**EXERCISE DESCRIPTION**
Copy out every line of the rows below word for word, but leave out the pictures.

>> START

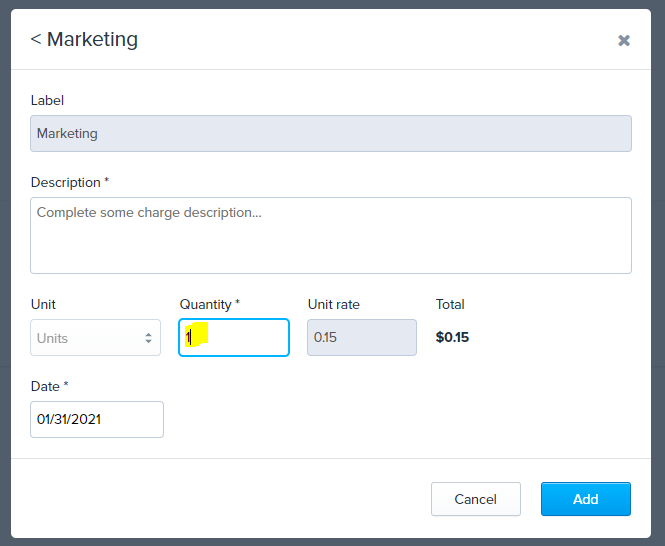Click the back arrow beside Marketing title
This screenshot has width=665, height=546.
36,40
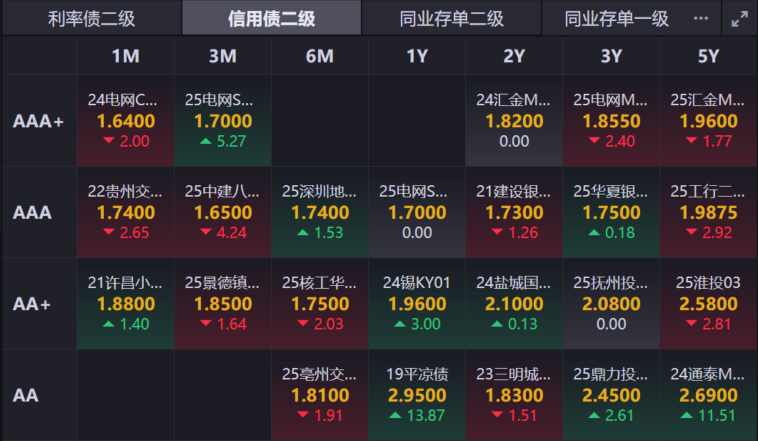
Task: Open the three-dots more tabs menu
Action: click(x=700, y=19)
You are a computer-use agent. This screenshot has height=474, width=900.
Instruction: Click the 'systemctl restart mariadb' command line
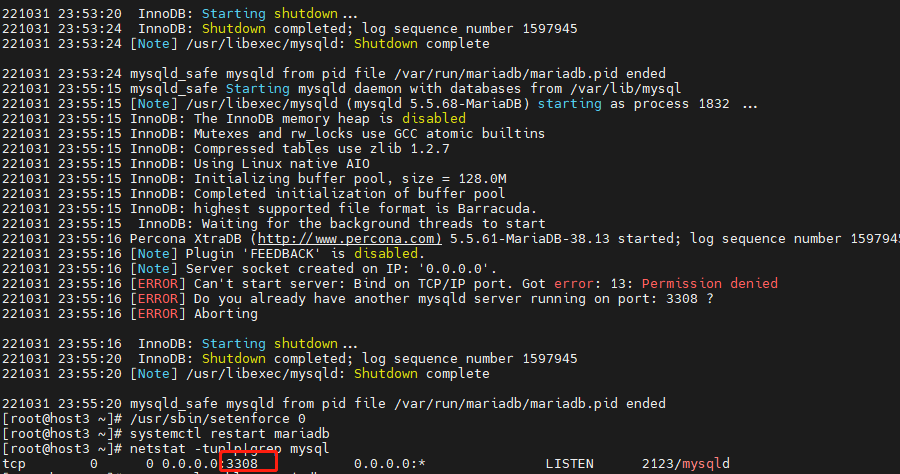coord(230,434)
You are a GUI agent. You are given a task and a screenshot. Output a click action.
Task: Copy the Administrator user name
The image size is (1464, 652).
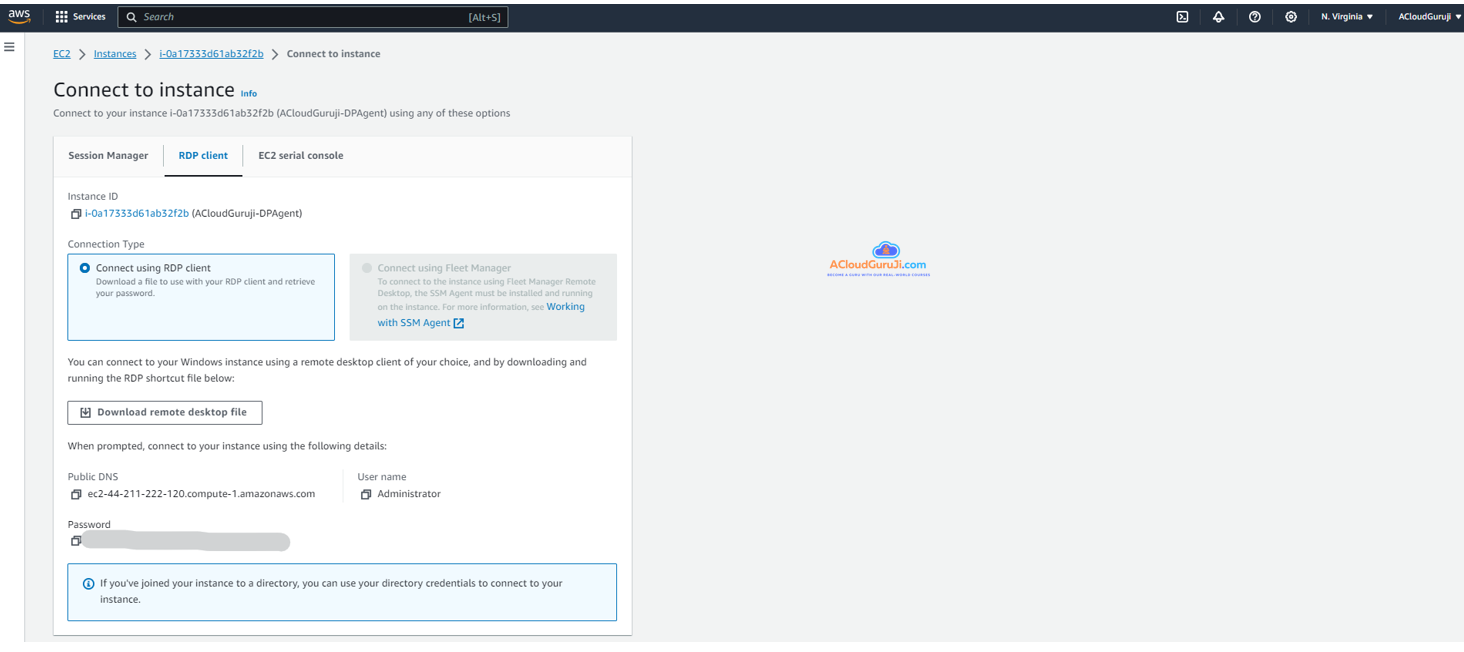pyautogui.click(x=366, y=494)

>> END

**OUTPUT OF THE TASK**
Click the back arrow beside Marketing title
This screenshot has width=665, height=546.
36,40
Task: Open the three-dots more tabs menu
Action: click(x=700, y=19)
You are a computer-use agent. This screenshot has height=474, width=900.
Instruction: Click the 'systemctl restart mariadb' command line
coord(230,434)
You are a GUI agent. You are given a task and a screenshot. Output a click action.
Task: Copy the Administrator user name
The image size is (1464, 652).
pyautogui.click(x=366, y=494)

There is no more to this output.